Creating an instance inside a generic struct function

Hello, I'm having a problem using generics.
I'm using a third party library that I can not change.
The library provides me with a trait LibraryTrait and function library_fn that takes a variable of any type with the trait LibraryTrait as a parameter.
So in:

library_fn(some_variable);

some_variable needs to have the trait LibraryTrait.

I want to implement a struct that can work with any type using the LibraryTrait as well, so I need to make it generic as well.
I implemented my own struct as such:

struct Test<T: LibraryTrait> {
}
impl <T> Test <T>
where T: LibraryTrait {
    fn some_function(&self) -> {
        library_fn(???);   
    }
}

As you can see, my problem is that I can not created instances from the generic trait in some_function.
As far as I know there is no way if creating dynamic instances from generics.
How can I bypass this if I can not make changes to the library?
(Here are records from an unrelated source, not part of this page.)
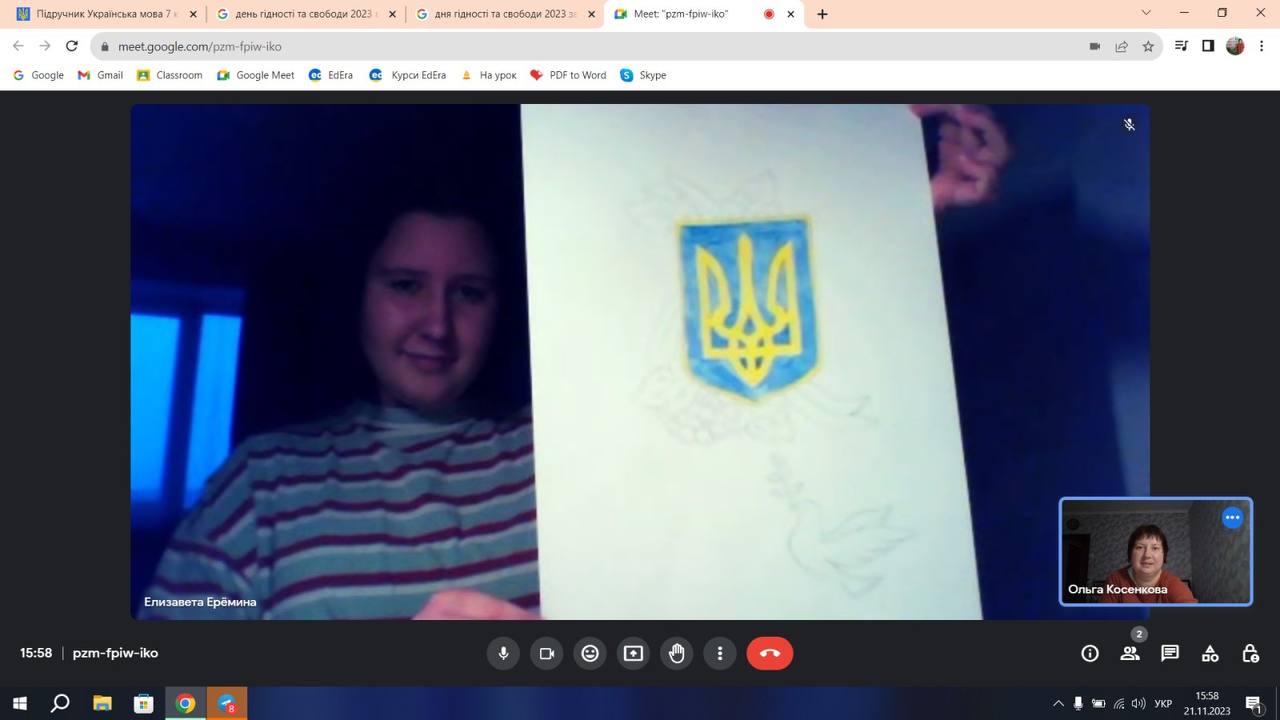
Task: Leave the call with red hang-up button
Action: (769, 653)
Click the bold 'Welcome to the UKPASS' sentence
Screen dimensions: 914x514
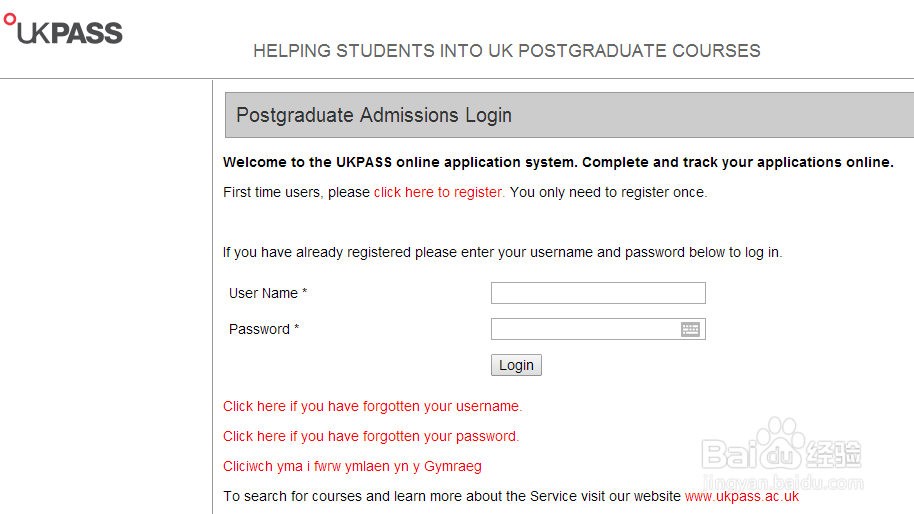click(x=558, y=162)
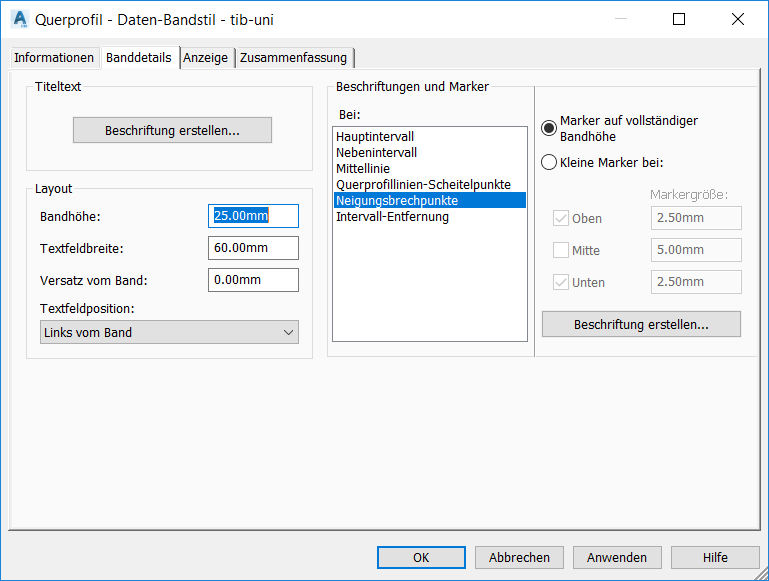The image size is (769, 581).
Task: Select Hauptintervall in the list
Action: coord(375,137)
You could require T to be LibraryTrait + Default. Then you can call simply call Default::default() to get an instance of T, if your return type is set to T. (or <T as Default>::default(), if you have to be explicit)

LibraryTrait is implemented by an enum provided by the library.
So the given possible values for things I can pass to library_fn are enum values of that library.
This enum doesn't implement Default though.

If you're writing an application, you don't have to deal with generics just for the sake of using generics. Just use concrete types where you can. Your code will be easier to understand and maintain. Don't abstract eagerly! You can just deal with abstraction when you get to the point where it's necessary.

If you write a library, then users of the library can create their own type that implements Default and LibraryTrait. This includes creating a simple wrapper around the enum and delegating all the method calls to it.